What is expected>
Copy each of the following entries back without change.

Input for this task>
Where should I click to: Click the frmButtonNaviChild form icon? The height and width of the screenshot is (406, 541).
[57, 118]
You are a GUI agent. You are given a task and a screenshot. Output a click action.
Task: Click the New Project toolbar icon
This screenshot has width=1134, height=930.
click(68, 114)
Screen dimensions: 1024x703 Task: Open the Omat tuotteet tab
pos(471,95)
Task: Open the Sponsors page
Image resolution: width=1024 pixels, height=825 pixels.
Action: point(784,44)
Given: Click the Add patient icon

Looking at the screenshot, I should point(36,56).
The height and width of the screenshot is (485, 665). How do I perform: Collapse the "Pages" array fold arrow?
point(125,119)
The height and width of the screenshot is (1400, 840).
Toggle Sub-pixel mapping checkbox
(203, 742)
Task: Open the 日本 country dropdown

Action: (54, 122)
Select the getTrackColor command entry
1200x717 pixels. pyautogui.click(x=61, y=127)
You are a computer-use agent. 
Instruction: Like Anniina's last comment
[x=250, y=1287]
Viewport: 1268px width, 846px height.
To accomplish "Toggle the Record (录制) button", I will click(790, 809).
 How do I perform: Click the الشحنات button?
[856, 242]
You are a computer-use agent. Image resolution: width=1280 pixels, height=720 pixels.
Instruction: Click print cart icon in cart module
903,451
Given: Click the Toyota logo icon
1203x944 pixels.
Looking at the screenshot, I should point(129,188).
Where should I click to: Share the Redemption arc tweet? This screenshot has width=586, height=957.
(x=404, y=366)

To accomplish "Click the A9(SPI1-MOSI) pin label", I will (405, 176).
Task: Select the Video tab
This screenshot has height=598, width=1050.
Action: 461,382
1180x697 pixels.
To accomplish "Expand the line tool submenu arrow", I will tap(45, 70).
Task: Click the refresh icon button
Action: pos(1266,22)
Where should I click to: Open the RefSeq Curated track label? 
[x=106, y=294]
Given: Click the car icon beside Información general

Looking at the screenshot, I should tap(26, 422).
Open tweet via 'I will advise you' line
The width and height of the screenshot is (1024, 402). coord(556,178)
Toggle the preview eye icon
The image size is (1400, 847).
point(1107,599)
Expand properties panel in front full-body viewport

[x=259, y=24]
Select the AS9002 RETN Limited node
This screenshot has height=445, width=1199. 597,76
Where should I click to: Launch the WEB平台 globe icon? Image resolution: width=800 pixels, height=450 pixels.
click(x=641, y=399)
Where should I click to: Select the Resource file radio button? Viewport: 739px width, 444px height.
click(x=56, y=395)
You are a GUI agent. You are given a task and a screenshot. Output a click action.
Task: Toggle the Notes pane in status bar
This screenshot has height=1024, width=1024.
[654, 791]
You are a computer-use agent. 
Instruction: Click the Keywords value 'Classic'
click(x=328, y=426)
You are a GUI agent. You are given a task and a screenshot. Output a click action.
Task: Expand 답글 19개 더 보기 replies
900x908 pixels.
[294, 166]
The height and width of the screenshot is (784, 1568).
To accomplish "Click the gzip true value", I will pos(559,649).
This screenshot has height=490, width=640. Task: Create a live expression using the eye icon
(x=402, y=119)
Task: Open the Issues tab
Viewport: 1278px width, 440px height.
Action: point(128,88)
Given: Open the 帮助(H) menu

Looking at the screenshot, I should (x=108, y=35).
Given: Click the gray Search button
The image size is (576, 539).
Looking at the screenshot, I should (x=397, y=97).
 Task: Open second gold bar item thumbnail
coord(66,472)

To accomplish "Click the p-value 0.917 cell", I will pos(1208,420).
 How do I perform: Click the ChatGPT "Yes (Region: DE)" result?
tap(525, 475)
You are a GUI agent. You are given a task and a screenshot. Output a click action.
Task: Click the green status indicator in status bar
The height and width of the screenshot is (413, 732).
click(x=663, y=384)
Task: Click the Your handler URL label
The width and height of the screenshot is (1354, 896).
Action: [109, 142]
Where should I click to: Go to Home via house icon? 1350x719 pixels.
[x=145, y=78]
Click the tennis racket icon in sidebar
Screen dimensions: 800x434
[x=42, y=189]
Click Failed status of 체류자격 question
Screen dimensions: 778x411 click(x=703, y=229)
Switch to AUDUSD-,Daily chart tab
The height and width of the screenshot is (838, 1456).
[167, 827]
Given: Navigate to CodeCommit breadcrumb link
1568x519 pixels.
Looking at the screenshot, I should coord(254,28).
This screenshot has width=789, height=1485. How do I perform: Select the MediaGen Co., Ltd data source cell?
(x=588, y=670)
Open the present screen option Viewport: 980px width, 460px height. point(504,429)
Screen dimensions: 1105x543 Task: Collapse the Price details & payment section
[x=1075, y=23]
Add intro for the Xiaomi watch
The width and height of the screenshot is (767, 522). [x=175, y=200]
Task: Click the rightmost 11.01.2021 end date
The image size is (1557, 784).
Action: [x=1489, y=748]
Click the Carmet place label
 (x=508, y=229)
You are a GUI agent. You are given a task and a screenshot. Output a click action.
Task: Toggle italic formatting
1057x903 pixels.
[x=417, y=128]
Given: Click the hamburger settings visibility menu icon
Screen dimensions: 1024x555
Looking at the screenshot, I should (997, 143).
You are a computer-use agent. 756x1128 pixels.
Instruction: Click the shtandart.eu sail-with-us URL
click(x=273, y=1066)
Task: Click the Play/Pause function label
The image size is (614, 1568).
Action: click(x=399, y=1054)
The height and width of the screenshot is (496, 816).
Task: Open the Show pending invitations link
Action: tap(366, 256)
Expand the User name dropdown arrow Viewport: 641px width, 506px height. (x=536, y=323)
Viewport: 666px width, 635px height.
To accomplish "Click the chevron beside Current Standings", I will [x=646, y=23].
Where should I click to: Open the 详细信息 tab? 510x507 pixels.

Reply to the task>
Where should I click to: Click the frmButtonNaviChild form icon? The height and width of the screenshot is (406, 541).
[57, 118]
You are a GUI agent. You are given a task and a screenshot. Output a click action.
Task: Click the New Project toolbar icon
This screenshot has width=1134, height=930.
click(68, 114)
Screen dimensions: 1024x703 Task: Open the Omat tuotteet tab
pos(471,95)
Task: Open the Sponsors page
Image resolution: width=1024 pixels, height=825 pixels.
Action: point(784,44)
Given: Click the Add patient icon

Looking at the screenshot, I should point(36,56).
The height and width of the screenshot is (485, 665). How do I perform: Collapse the "Pages" array fold arrow?
point(125,119)
The height and width of the screenshot is (1400, 840).
Toggle Sub-pixel mapping checkbox
(203, 742)
Task: Open the 日本 country dropdown

Action: (54, 122)
Select the getTrackColor command entry
1200x717 pixels. pyautogui.click(x=61, y=127)
You are a computer-use agent. 
Instruction: Like Anniina's last comment
[x=250, y=1287]
Viewport: 1268px width, 846px height.
To accomplish "Toggle the Record (录制) button", I will click(790, 809).
 How do I perform: Click the الشحنات button?
[856, 242]
You are a computer-use agent. Image resolution: width=1280 pixels, height=720 pixels.
Instruction: Click print cart icon in cart module
903,451
Given: Click the Toyota logo icon
1203x944 pixels.
Looking at the screenshot, I should point(129,188).
Where should I click to: Share the Redemption arc tweet? This screenshot has width=586, height=957.
(x=404, y=366)

To accomplish "Click the A9(SPI1-MOSI) pin label", I will (405, 176).
Task: Select the Video tab
This screenshot has height=598, width=1050.
Action: 461,382
1180x697 pixels.
To accomplish "Expand the line tool submenu arrow", I will tap(45, 70).
Task: Click the refresh icon button
Action: pos(1266,22)
Where should I click to: Open the RefSeq Curated track label? 
[x=106, y=294]
Given: Click the car icon beside Información general

Looking at the screenshot, I should tap(26, 422).
Open tweet via 'I will advise you' line
The width and height of the screenshot is (1024, 402). coord(556,178)
Toggle the preview eye icon
The image size is (1400, 847).
point(1107,599)
Expand properties panel in front full-body viewport

[x=259, y=24]
Select the AS9002 RETN Limited node
This screenshot has height=445, width=1199. 597,76
Where should I click to: Launch the WEB平台 globe icon? Image resolution: width=800 pixels, height=450 pixels.
click(x=641, y=399)
Where should I click to: Select the Resource file radio button? Viewport: 739px width, 444px height.
click(x=56, y=395)
You are a GUI agent. You are given a task and a screenshot. Output a click action.
Task: Toggle the Notes pane in status bar
This screenshot has height=1024, width=1024.
[654, 791]
You are a computer-use agent. 
Instruction: Click the Keywords value 'Classic'
click(x=328, y=426)
You are a GUI agent. You are given a task and a screenshot. Output a click action.
Task: Expand 답글 19개 더 보기 replies
900x908 pixels.
[294, 166]
The height and width of the screenshot is (784, 1568).
To accomplish "Click the gzip true value", I will pos(559,649).
This screenshot has height=490, width=640. Task: Create a live expression using the eye icon
(x=402, y=119)
Task: Open the Issues tab
Viewport: 1278px width, 440px height.
Action: point(128,88)
Given: Open the 帮助(H) menu

Looking at the screenshot, I should (x=108, y=35).
Given: Click the gray Search button
The image size is (576, 539).
Looking at the screenshot, I should (x=397, y=97).
 Task: Open second gold bar item thumbnail
coord(66,472)

To accomplish "Click the p-value 0.917 cell", I will pos(1208,420).
 How do I perform: Click the ChatGPT "Yes (Region: DE)" result?
tap(525, 475)
You are a GUI agent. You are given a task and a screenshot. Output a click action.
Task: Click the green status indicator in status bar
The height and width of the screenshot is (413, 732).
click(x=663, y=384)
Task: Click the Your handler URL label
The width and height of the screenshot is (1354, 896).
Action: [109, 142]
Where should I click to: Go to Home via house icon? 1350x719 pixels.
[x=145, y=78]
Click the tennis racket icon in sidebar
Screen dimensions: 800x434
[x=42, y=189]
Click Failed status of 체류자격 question
Screen dimensions: 778x411 click(x=703, y=229)
Switch to AUDUSD-,Daily chart tab
The height and width of the screenshot is (838, 1456).
[167, 827]
Given: Navigate to CodeCommit breadcrumb link
1568x519 pixels.
Looking at the screenshot, I should coord(254,28).
This screenshot has width=789, height=1485. How do I perform: Select the MediaGen Co., Ltd data source cell?
(x=588, y=670)
Open the present screen option Viewport: 980px width, 460px height. point(504,429)
Screen dimensions: 1105x543 Task: Collapse the Price details & payment section
[x=1075, y=23]
Add intro for the Xiaomi watch
The width and height of the screenshot is (767, 522). [x=175, y=200]
Task: Click the rightmost 11.01.2021 end date
The image size is (1557, 784).
Action: [x=1489, y=748]
Click the Carmet place label
 (x=508, y=229)
You are a GUI agent. You are given a task and a screenshot. Output a click action.
Task: Toggle italic formatting
1057x903 pixels.
[x=417, y=128]
Given: Click the hamburger settings visibility menu icon
Screen dimensions: 1024x555
Looking at the screenshot, I should (997, 143).
You are a computer-use agent. 756x1128 pixels.
Instruction: Click the shtandart.eu sail-with-us URL
click(x=273, y=1066)
Task: Click the Play/Pause function label
The image size is (614, 1568).
Action: click(x=399, y=1054)
The height and width of the screenshot is (496, 816).
Task: Open the Show pending invitations link
Action: tap(366, 256)
Expand the User name dropdown arrow Viewport: 641px width, 506px height. (x=536, y=323)
Viewport: 666px width, 635px height.
To accomplish "Click the chevron beside Current Standings", I will [x=646, y=23].
Where should I click to: Open the 详细信息 tab? 510x507 pixels.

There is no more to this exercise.